Every line below that has the string "agent" needs to be copied.

(Saved entries)
---
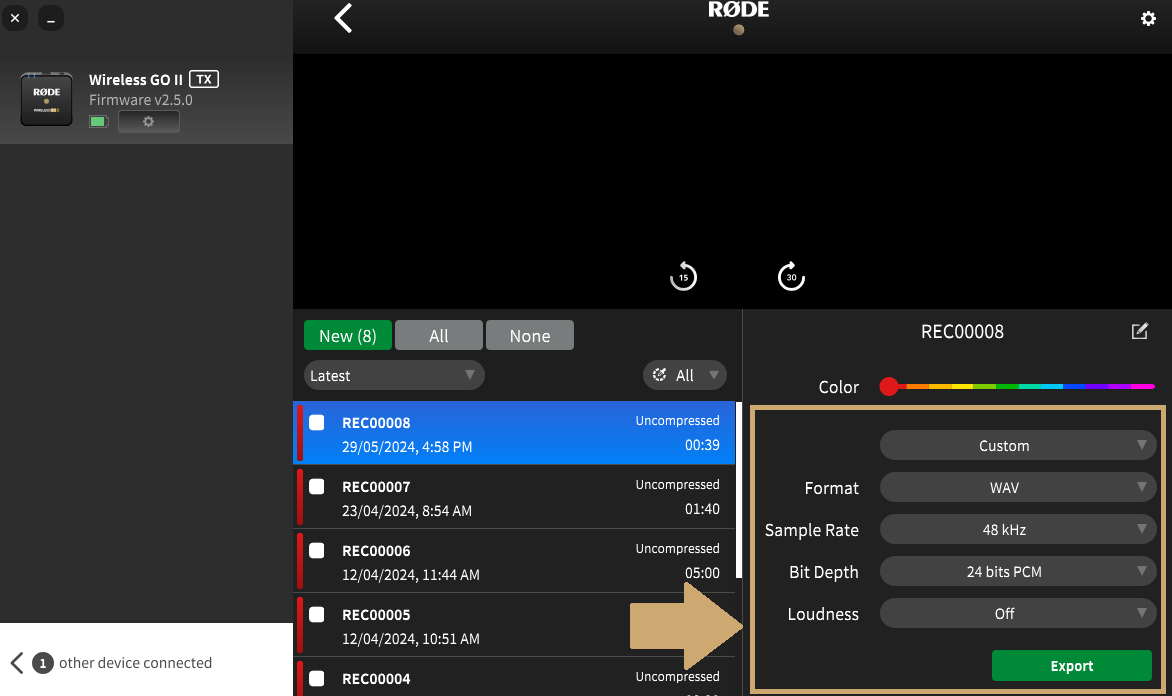Open settings via top-right gear icon

(x=1148, y=19)
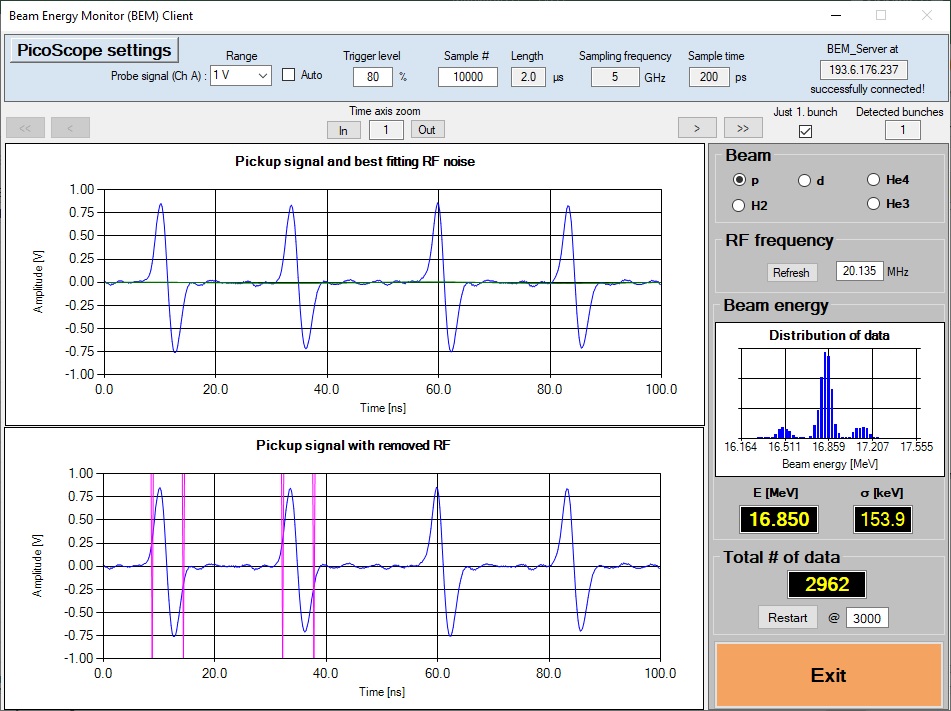Viewport: 951px width, 711px height.
Task: Click the Trigger level input field
Action: coord(372,77)
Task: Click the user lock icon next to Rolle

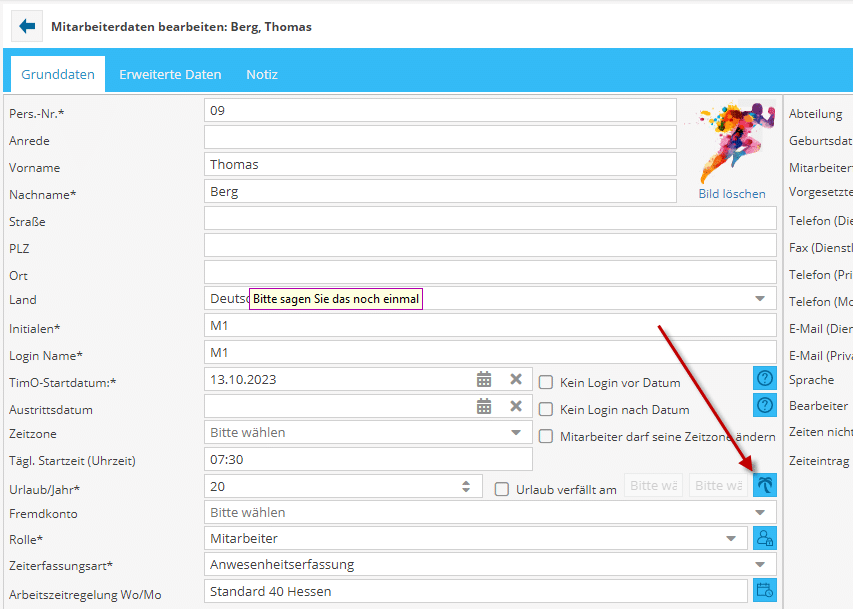Action: [765, 538]
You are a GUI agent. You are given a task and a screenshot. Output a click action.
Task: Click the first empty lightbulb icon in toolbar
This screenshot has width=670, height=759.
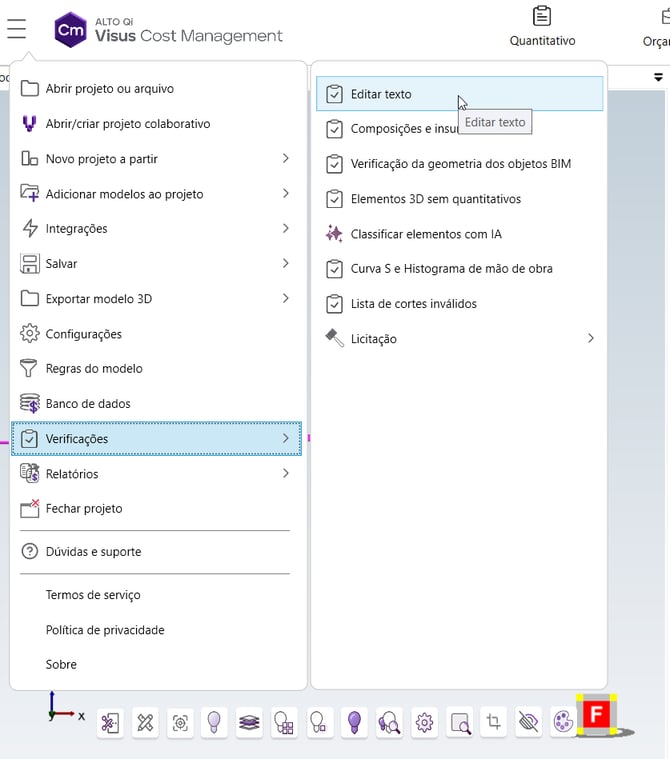click(x=214, y=722)

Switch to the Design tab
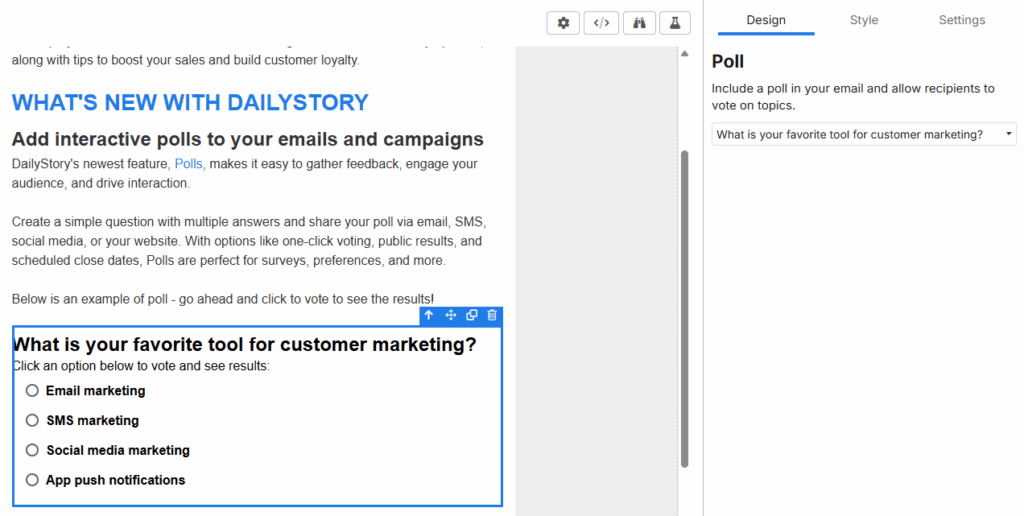point(766,20)
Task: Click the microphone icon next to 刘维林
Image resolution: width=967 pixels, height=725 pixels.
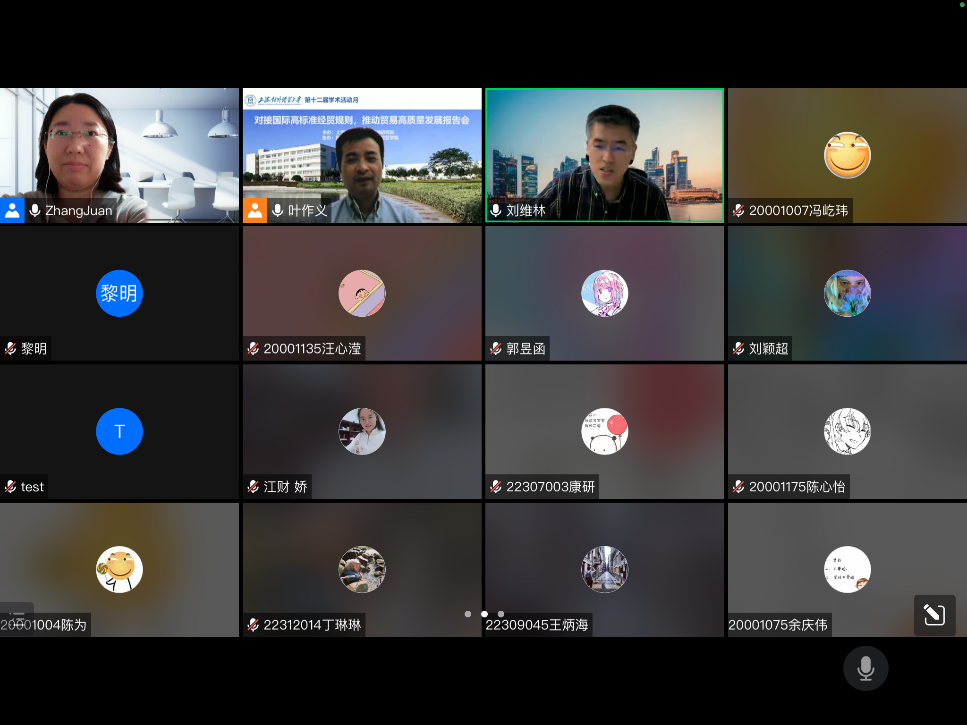Action: click(x=496, y=211)
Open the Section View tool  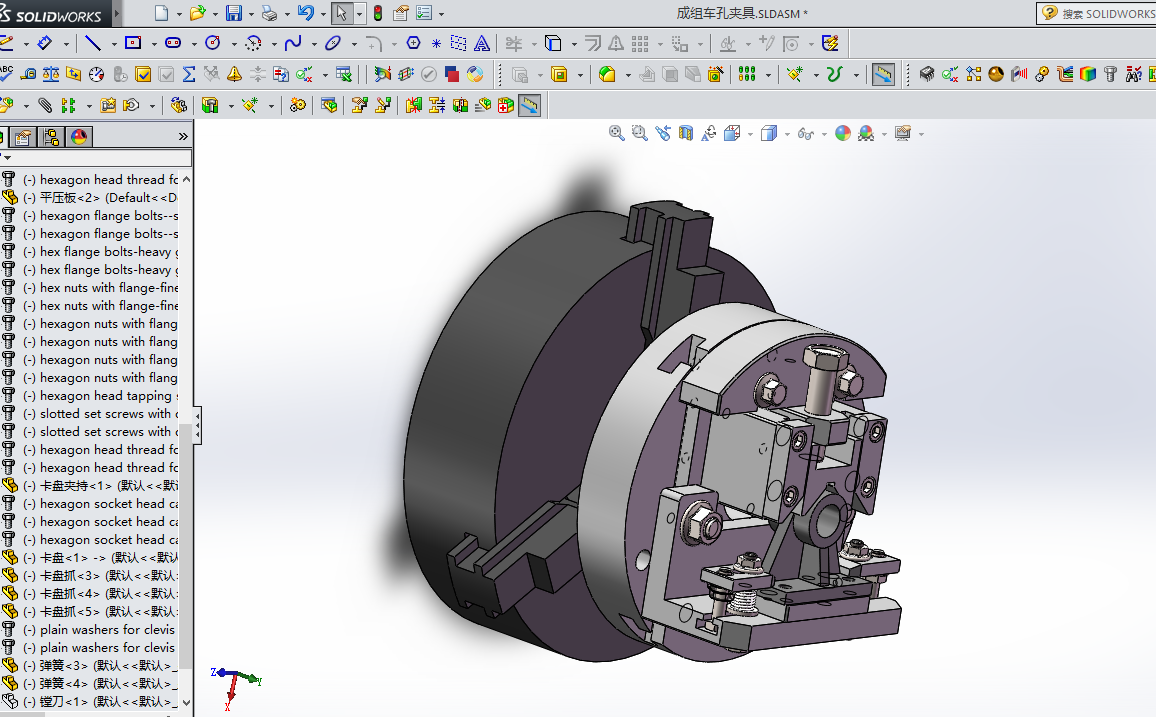[x=686, y=133]
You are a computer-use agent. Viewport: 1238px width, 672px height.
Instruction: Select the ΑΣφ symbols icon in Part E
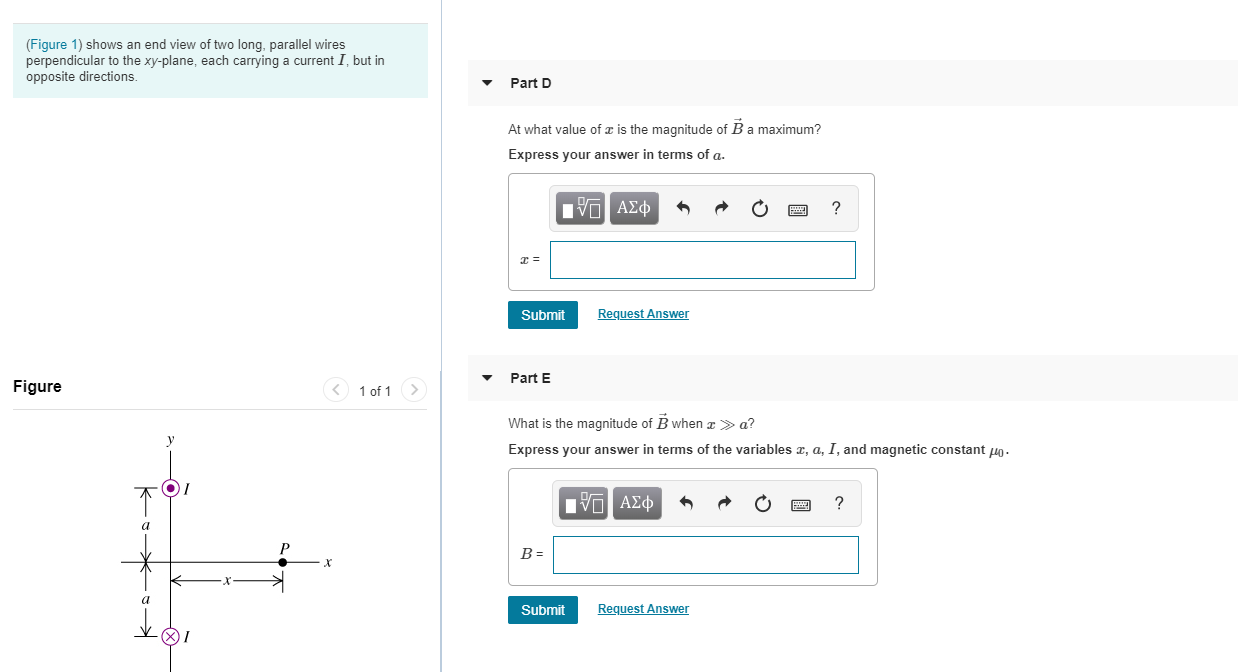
---
Task result:
You are a GUI agent. You are given a task and a screenshot. Output a click action.
You are a computer-use agent. Viewport: 1238px width, 672px height.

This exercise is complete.